Problem: For each line of the listing, output an exact copy.
[[ Extracted records, beginning ]]
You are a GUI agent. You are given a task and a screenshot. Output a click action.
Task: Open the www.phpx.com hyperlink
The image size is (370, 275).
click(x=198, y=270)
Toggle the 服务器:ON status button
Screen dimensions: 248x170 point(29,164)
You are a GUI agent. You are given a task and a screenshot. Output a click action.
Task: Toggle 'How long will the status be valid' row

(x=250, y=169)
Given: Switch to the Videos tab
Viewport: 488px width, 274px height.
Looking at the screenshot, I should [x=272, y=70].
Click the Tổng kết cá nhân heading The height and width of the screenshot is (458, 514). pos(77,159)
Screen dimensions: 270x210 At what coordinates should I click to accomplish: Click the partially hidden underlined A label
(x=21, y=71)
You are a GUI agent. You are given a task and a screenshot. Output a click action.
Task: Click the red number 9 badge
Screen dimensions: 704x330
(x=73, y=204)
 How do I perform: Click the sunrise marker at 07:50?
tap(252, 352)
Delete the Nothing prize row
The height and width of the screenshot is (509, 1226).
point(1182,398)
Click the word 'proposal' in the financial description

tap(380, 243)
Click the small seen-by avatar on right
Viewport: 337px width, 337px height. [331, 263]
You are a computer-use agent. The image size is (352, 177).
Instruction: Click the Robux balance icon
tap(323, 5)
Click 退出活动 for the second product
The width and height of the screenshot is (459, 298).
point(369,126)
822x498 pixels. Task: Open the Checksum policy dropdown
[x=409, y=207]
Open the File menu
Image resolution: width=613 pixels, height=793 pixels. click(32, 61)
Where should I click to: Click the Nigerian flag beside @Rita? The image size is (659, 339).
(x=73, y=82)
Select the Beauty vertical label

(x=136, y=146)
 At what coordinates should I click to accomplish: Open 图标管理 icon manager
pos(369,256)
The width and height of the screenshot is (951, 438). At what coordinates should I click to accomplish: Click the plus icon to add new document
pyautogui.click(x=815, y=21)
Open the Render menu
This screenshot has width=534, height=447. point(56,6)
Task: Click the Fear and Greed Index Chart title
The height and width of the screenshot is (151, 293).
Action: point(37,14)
[[ Extracted records, end ]]
Solution to the exercise:
You are a GUI agent. You are given a task and a screenshot. Output a click action.
Task: Open the www.phpx.com hyperlink
The image size is (370, 275).
click(x=198, y=270)
Toggle the 服务器:ON status button
Screen dimensions: 248x170 point(29,164)
You are a GUI agent. You are given a task and a screenshot. Output a click action.
Task: Toggle 'How long will the status be valid' row

(x=250, y=169)
Given: Switch to the Videos tab
Viewport: 488px width, 274px height.
Looking at the screenshot, I should [x=272, y=70].
Click the Tổng kết cá nhân heading The height and width of the screenshot is (458, 514). pos(77,159)
Screen dimensions: 270x210 At what coordinates should I click to accomplish: Click the partially hidden underlined A label
(x=21, y=71)
You are a GUI agent. You are given a task and a screenshot. Output a click action.
Task: Click the red number 9 badge
Screen dimensions: 704x330
(x=73, y=204)
 How do I perform: Click the sunrise marker at 07:50?
tap(252, 352)
Delete the Nothing prize row
The height and width of the screenshot is (509, 1226).
point(1182,398)
Click the word 'proposal' in the financial description

tap(380, 243)
Click the small seen-by avatar on right
Viewport: 337px width, 337px height. [331, 263]
You are a computer-use agent. The image size is (352, 177).
Instruction: Click the Robux balance icon
tap(323, 5)
Click 退出活动 for the second product
The width and height of the screenshot is (459, 298).
point(369,126)
822x498 pixels. Task: Open the Checksum policy dropdown
[x=409, y=207]
Open the File menu
Image resolution: width=613 pixels, height=793 pixels. click(32, 61)
Where should I click to: Click the Nigerian flag beside @Rita? The image size is (659, 339).
(x=73, y=82)
Select the Beauty vertical label

(x=136, y=146)
 At what coordinates should I click to accomplish: Open 图标管理 icon manager
pos(369,256)
The width and height of the screenshot is (951, 438). At what coordinates should I click to accomplish: Click the plus icon to add new document
pyautogui.click(x=815, y=21)
Open the Render menu
This screenshot has width=534, height=447. point(56,6)
Task: Click the Fear and Greed Index Chart title
The height and width of the screenshot is (151, 293).
Action: point(37,14)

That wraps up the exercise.